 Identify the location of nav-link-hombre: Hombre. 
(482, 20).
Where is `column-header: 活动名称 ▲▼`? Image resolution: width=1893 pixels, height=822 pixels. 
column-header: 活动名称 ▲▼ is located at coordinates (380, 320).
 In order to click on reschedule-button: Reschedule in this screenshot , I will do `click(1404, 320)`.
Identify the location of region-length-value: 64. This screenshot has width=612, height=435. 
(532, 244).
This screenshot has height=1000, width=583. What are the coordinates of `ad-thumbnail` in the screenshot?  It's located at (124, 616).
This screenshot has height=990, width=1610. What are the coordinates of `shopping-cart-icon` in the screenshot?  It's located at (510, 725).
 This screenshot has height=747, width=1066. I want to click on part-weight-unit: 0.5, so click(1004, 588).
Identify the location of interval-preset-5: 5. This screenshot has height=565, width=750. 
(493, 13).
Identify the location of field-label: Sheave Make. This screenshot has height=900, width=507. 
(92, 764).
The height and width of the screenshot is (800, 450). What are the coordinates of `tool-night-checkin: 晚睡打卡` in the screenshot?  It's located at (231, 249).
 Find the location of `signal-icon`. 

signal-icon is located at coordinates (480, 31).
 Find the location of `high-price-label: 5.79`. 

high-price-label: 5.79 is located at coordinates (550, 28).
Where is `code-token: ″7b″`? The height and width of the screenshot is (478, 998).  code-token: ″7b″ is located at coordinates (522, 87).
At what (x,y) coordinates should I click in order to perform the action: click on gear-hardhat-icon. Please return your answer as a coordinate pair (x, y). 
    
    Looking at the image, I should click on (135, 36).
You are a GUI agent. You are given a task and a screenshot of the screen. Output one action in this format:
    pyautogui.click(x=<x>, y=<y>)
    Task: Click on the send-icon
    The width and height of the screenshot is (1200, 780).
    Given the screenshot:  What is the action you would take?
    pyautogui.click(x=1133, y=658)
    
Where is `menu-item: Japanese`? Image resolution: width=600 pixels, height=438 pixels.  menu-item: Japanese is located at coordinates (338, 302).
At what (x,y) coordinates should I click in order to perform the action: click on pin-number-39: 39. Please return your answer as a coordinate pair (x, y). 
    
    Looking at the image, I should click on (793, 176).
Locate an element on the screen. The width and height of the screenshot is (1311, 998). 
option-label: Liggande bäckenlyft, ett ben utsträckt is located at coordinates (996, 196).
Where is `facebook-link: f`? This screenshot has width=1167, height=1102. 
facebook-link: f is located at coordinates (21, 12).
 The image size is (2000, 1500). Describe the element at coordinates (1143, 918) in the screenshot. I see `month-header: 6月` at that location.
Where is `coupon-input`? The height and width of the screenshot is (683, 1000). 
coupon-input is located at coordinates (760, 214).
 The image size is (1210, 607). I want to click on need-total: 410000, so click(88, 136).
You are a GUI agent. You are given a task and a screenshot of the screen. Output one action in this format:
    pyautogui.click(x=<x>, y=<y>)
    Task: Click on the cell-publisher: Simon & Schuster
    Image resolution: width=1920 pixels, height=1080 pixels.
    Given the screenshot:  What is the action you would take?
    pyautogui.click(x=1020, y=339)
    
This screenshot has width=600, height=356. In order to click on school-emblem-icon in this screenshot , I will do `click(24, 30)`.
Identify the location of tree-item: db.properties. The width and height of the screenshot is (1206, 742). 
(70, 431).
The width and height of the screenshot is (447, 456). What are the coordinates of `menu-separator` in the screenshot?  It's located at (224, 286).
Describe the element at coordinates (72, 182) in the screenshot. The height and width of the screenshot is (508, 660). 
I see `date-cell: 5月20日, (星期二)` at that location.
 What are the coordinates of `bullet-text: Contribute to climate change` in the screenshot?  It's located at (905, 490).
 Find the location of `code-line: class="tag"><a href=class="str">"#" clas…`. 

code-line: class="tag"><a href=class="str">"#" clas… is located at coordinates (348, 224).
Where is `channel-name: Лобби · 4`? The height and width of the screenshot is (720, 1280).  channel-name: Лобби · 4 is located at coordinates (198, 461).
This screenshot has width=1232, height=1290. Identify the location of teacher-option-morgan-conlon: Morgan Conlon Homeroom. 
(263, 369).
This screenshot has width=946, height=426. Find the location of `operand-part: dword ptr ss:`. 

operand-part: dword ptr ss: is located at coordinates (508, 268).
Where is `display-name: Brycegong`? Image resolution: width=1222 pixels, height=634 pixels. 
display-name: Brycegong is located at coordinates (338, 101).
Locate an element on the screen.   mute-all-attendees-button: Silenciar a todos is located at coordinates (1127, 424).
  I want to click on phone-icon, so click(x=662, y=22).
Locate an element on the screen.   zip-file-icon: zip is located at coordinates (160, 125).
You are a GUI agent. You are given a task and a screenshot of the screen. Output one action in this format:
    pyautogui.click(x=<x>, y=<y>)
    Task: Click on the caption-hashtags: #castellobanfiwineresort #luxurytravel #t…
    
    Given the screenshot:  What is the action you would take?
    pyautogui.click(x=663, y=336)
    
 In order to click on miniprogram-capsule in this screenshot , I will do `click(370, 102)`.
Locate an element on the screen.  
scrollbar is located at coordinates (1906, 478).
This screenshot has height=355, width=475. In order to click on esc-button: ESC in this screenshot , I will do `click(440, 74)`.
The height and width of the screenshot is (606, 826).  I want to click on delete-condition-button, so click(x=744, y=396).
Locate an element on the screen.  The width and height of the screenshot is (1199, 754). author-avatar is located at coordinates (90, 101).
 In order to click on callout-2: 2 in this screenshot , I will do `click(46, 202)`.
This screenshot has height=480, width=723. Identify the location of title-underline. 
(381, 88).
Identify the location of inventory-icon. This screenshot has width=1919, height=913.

++++++

TASK OBJECTIVE. Count the lines in the records above that contain the string "resolution", and give only the number.

RESULT FOR THIS EXERCISE. 4